1. Macron schlägt ein gemeinsames Sozialsystem vor, in dem alle Menschen in Europa Anspruch auf soziale Grundsicherung haben, auf gleiche Bezahlung am gleichen Arbeitsplatz und einen an jedes Land angepassten Mindestlohn. Kramp-Karrenbauer bürstet diese Ansinnen ohne viel Federlesens ab, sie wären „der falsche Weg“.
2. Macron will die Reduzierung der CO2-Emissionen auf Null bis 2050 und 50 Prozent weniger Pestizide bis 2025 festschreiben. Annegret Kramp-Karrenbauer hält davon wenig: „Mit ambitionierten Festlegungen europäischer Ziele und Grenzwerte ist allerdings noch nichts erreicht.“ Tja, aber wie denn sonst?
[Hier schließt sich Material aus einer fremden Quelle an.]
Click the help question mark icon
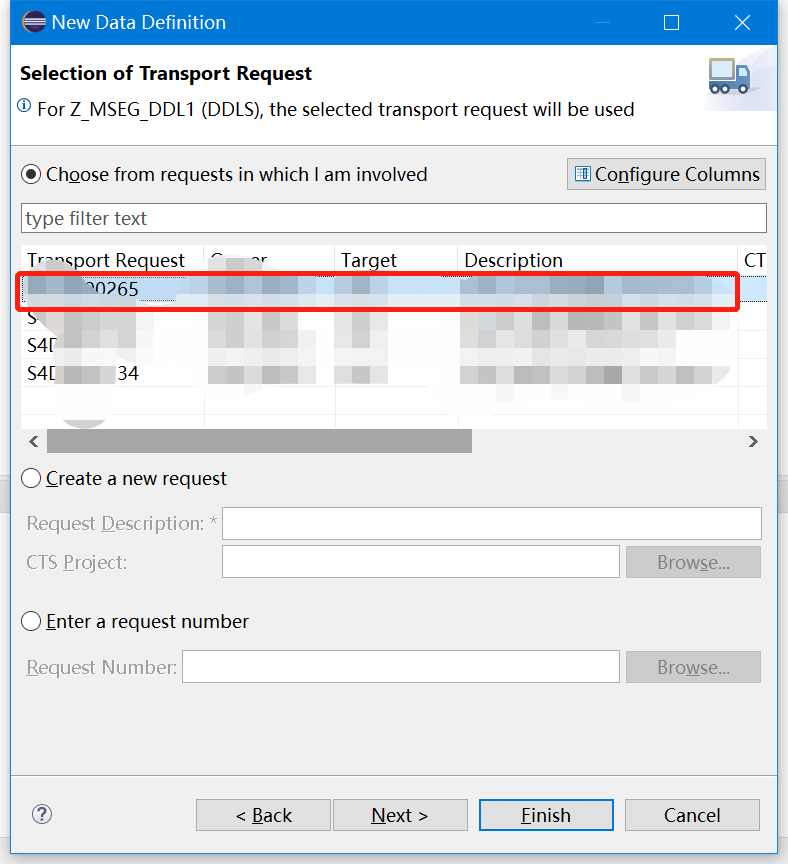788x864 pixels. [x=41, y=814]
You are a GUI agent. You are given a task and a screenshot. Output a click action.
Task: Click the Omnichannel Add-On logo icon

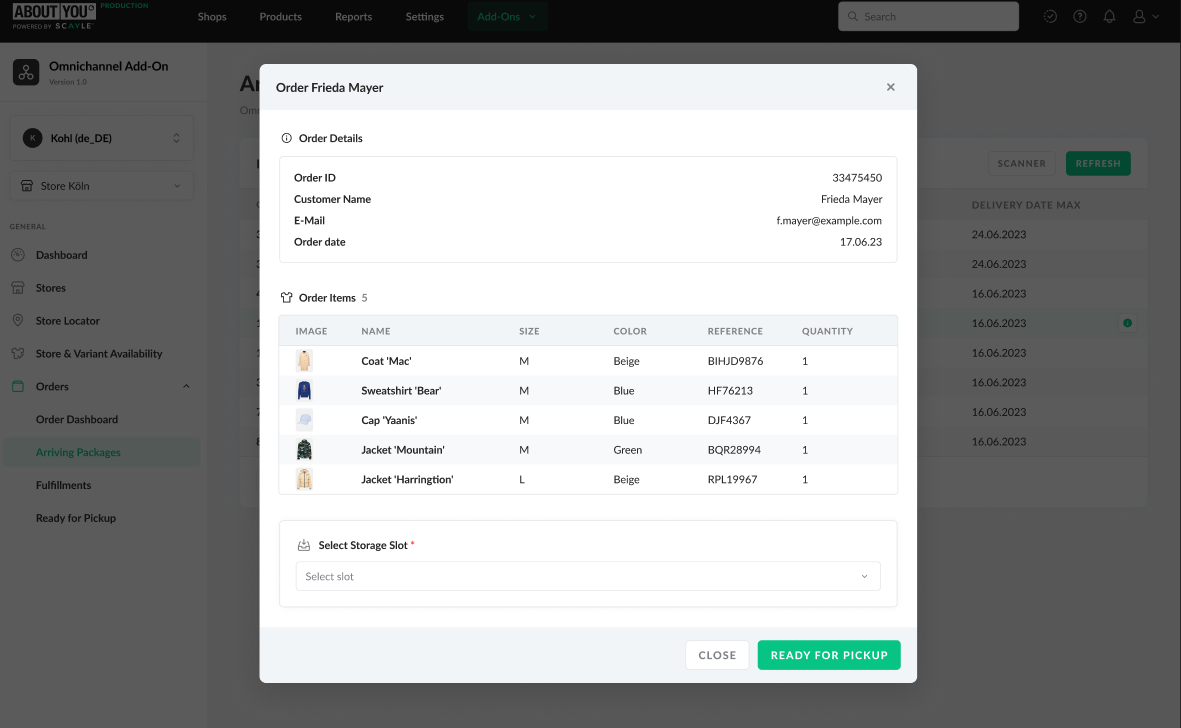coord(25,73)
Während Macron alle politischen Anstrengungen, alle EU-Institutionen dem Ziel des Klimaschutzes unterordnen möchte, hat Kramp-Karrenbauer vor allem den Schutz der Wirtschaft im Sinn. Macron hat begriffen, dass es ohne ernsthaften Klimaschutz bald keine Grundlage mehr für erfolgreiches Wirtschaften geben wird. Kramp-Karrenbauer offenbar nicht.
3. Wenn Macron die Idee eines Europäischen Sicherheitsrates betont, in dem gemeinsam die Verteidigung Europas organisiert werden soll, fällt Kramp-Karrenbauer sogleich ein, dass übrigens auch ein „Nationaler Sicherheitsrat“ in Deutschland eine „sehr bedenkenswerte Idee“ sei.
4. Der Franzose will mehr Gemeinsamkeiten, AKK meint, dass ohne die Nationalstaaten“ nichts geht. Macron arbeitet auf eine tatsächliche europäische Integration hin. Kramp-Karrenbauer möchte zurückgehen, hin zu einer vor allem wirtschaftlich ausgerichteten Zusammenarbeit mit gemeinsamer, strikter Grenzsicherung. Zurück zu einer EWG mit gemeinsamer Verteidigung, aber ohne dabei, wie noch Helmut Kohl, das große europäische Aussöhnungs- und Friedensprojekt im Auge zu haben, und ohne die Bereitschaft, den deutschen Wohlstand zu teilen.
5. Das Wort „Solidarität“ findet sich in ihrer Antwort an keiner Stelle, sie fordert lieber einen „Binnenmarkt für Banken“.
Bei all diesen Quergedanken sollte man nicht vergessen: Die Wähler haben es in der Hand. Soll es mit Europa vorangehen oder zurück.